Nesse Verão, não choveu e sua mulher vagueava pela aldeia dizendo: “Se querem água na terra, vão buscar Marcos à serra”. Tal como a loucura encoberta, também na razão desconhecida, ninguém lhe liga! Sete anos passaram sem água e o povo desesperava enquanto a mulher de Marcos reclamava: “Se querem água na terra, vão buscar Marcos à serra”.
E num infundamentado bloco de ideias e circunstâncias desconhecidas, o povo juntou curiosidade e tempo. Subiram a serra numa manhã quente e seca de Outono e, guiados no caminho pela mulher de Marcos, o povo ficou surpreendido, não por encontrarem o corpo coberto de folhas, mas sim pelo seu perfeito estado de conservação.
Ao descerem na sua caminhada, carregando com o corpo, cai uma forte chuvada bem no meio do trajecto. O corpo foi enterrado onde está implantada a igreja.
Em anos que não chovia, lá subia o povo com o padre da Aldeia em romaria pela serra, conta-se que a água sempre caía na descida.
Conta-se ainda, que um dia, algum iluminado pensador, concluiu que ele era santo pelo estado de conservação do corpo e pelo milagre da chuva que regou os campos secos nesse dia, e decidido o tentou desenterrar.

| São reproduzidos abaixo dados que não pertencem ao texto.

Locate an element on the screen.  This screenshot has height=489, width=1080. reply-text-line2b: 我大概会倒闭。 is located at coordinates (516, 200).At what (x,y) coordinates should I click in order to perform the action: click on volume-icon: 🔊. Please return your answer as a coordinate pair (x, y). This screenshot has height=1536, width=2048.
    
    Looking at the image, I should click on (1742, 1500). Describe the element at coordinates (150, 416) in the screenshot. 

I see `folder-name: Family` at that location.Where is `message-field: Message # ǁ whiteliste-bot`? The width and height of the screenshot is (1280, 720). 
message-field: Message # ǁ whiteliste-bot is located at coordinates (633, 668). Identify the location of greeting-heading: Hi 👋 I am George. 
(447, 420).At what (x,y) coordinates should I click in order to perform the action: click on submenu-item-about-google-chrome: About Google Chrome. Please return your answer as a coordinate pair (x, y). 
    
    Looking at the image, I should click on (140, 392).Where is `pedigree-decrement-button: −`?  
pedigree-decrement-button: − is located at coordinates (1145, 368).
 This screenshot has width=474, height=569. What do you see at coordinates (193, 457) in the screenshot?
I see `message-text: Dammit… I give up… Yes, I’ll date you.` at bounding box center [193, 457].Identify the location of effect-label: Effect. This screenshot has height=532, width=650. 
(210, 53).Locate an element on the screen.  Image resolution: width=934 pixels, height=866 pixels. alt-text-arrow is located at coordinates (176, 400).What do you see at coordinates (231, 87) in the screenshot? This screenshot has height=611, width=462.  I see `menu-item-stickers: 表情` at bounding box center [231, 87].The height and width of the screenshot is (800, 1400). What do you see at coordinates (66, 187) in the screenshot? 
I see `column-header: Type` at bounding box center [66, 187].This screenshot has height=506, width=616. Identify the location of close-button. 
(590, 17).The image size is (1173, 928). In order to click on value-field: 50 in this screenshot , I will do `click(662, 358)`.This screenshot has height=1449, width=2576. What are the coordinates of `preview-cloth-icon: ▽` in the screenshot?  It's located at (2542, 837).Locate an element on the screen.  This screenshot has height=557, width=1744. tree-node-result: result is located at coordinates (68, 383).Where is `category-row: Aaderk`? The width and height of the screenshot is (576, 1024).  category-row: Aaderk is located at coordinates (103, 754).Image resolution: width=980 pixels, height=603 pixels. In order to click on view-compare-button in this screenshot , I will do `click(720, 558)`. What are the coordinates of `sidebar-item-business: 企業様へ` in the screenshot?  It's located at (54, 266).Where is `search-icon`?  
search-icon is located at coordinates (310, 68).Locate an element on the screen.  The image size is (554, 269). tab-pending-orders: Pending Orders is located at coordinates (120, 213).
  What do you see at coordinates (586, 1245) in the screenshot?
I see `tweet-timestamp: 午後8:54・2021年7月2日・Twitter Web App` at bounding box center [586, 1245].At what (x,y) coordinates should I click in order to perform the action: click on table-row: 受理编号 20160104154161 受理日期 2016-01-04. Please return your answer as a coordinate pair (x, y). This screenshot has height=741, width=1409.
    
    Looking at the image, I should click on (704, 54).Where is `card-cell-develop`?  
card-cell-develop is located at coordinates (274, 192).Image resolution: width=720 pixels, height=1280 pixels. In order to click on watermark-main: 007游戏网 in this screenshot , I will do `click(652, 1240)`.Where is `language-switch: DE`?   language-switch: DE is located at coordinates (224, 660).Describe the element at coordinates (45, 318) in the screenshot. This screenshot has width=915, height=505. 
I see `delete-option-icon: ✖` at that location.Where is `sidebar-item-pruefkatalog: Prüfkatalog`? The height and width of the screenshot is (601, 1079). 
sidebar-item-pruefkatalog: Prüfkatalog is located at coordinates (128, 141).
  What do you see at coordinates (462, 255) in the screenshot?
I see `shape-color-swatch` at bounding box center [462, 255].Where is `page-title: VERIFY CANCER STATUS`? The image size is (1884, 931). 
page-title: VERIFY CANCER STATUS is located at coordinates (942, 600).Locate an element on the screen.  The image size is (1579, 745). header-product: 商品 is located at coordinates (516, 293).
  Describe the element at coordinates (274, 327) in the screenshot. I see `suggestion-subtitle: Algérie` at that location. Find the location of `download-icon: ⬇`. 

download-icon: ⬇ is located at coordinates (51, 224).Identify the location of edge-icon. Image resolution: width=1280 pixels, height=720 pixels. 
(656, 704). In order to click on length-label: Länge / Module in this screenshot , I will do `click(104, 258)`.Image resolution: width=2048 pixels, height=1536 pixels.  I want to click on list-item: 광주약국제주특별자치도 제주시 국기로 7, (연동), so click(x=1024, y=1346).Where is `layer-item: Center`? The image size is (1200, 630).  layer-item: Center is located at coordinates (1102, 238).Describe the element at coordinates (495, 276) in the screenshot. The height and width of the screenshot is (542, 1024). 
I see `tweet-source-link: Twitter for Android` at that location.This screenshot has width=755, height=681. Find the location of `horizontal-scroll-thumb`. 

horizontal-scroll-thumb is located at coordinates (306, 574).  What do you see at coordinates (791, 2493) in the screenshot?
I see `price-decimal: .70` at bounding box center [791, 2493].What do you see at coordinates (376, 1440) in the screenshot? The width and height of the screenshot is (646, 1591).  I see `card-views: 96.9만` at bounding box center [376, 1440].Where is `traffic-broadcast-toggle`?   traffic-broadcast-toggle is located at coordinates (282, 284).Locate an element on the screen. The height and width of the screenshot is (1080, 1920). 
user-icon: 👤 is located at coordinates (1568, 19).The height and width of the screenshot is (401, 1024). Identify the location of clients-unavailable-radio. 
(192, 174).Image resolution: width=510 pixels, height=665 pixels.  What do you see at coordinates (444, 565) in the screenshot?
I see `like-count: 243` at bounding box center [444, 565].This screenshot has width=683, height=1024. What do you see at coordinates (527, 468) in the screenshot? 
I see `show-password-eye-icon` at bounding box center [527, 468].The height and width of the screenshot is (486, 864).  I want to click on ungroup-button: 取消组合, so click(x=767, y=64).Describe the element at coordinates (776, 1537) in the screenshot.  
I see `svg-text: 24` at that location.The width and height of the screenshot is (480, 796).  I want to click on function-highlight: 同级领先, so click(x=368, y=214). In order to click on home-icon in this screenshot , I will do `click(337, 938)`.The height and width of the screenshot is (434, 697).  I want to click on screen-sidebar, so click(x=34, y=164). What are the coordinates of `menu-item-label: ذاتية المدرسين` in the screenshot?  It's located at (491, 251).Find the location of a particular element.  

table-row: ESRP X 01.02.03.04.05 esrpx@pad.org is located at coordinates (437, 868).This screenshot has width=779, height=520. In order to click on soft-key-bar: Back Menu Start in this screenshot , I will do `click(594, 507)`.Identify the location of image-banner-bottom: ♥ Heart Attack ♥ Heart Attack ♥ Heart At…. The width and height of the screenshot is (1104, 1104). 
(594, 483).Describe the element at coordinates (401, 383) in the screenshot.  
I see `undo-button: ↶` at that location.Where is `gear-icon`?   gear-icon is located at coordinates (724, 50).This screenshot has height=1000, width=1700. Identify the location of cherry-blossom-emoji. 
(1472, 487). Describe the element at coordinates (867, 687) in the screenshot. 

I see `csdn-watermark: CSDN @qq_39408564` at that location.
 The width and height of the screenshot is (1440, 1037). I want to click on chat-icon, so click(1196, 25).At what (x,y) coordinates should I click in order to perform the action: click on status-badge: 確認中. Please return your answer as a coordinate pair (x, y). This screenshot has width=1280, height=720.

Mas cada vez que cavava, notava que a terra aumentava podendo ser o esqueleto que mais se enterrava, ou a terra levitava...
Lenda ou não, na Serra de São Marcos ainda estão as ruínas daquela que dizem ser a sua casa, e as duas grutas onde supostamente Marcos escondeu o que roubou também se encontram lá, dando actualmente refúgio a alguns morcegos.